— What you have to do —
In the copy you make, keep each entry exactly as it is and leave out all images.

Saved data entries
───

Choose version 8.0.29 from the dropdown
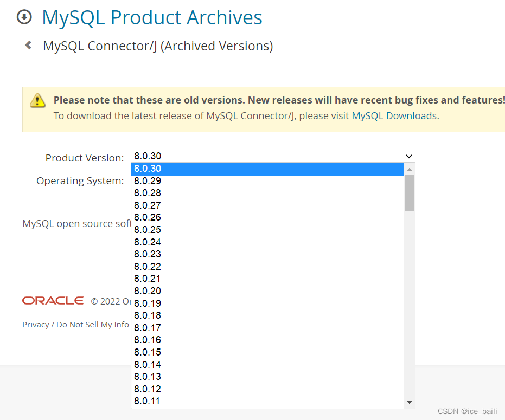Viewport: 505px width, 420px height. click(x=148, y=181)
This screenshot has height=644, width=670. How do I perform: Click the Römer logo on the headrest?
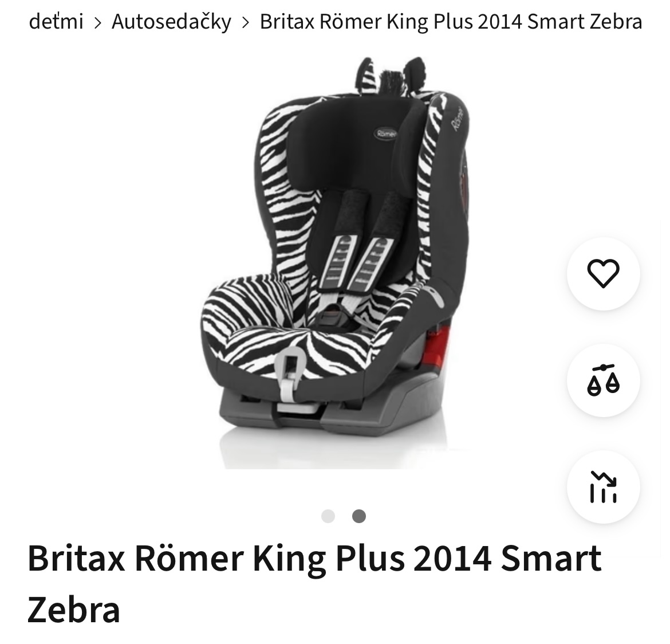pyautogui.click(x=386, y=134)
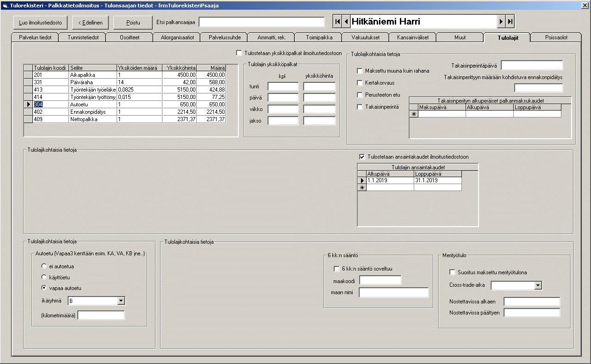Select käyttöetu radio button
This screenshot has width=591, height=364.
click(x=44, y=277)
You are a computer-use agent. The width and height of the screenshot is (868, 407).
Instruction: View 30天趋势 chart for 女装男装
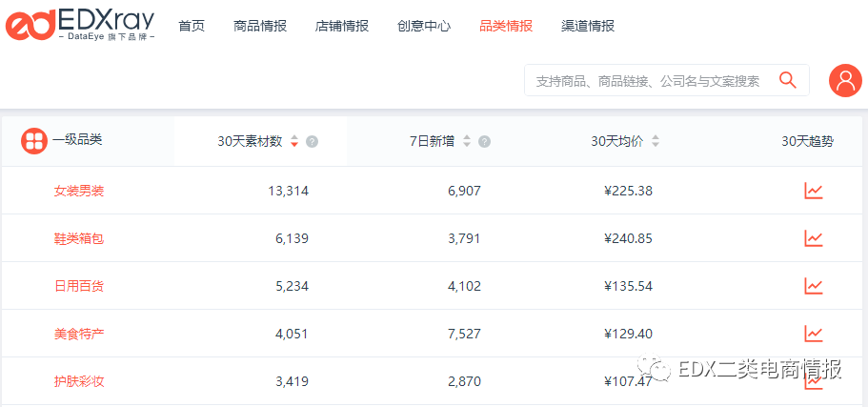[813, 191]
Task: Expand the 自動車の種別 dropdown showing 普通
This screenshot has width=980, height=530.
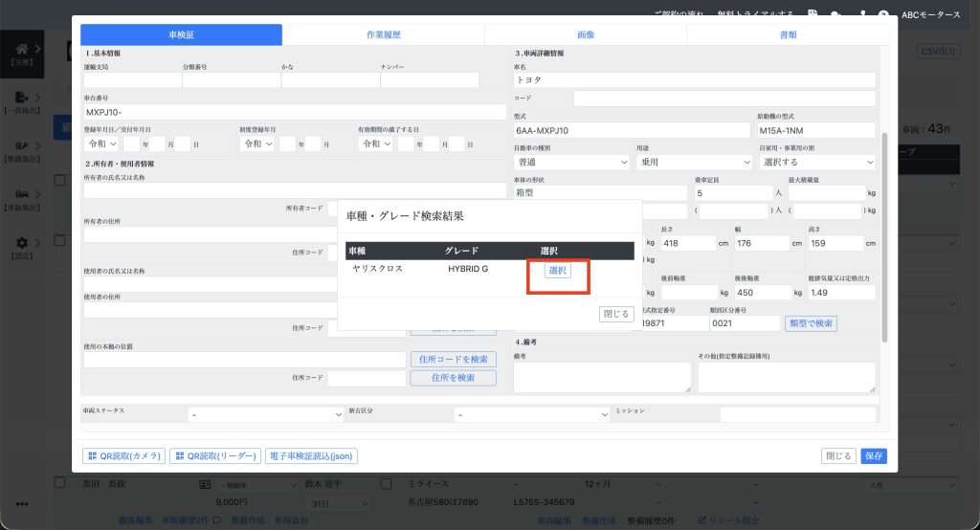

───

— Your response —
Choose version 8.0.29 from the dropdown
Viewport: 505px width, 420px height. click(x=148, y=181)
This screenshot has height=644, width=670. How do I perform: Click the Römer logo on the headrest?
pyautogui.click(x=386, y=134)
Select käyttöetu radio button
This screenshot has width=591, height=364.
click(x=44, y=277)
You are a computer-use agent. The width and height of the screenshot is (868, 407).
Instruction: View 30天趋势 chart for 女装男装
[813, 191]
Task: Expand the 自動車の種別 dropdown showing 普通
This screenshot has width=980, height=530.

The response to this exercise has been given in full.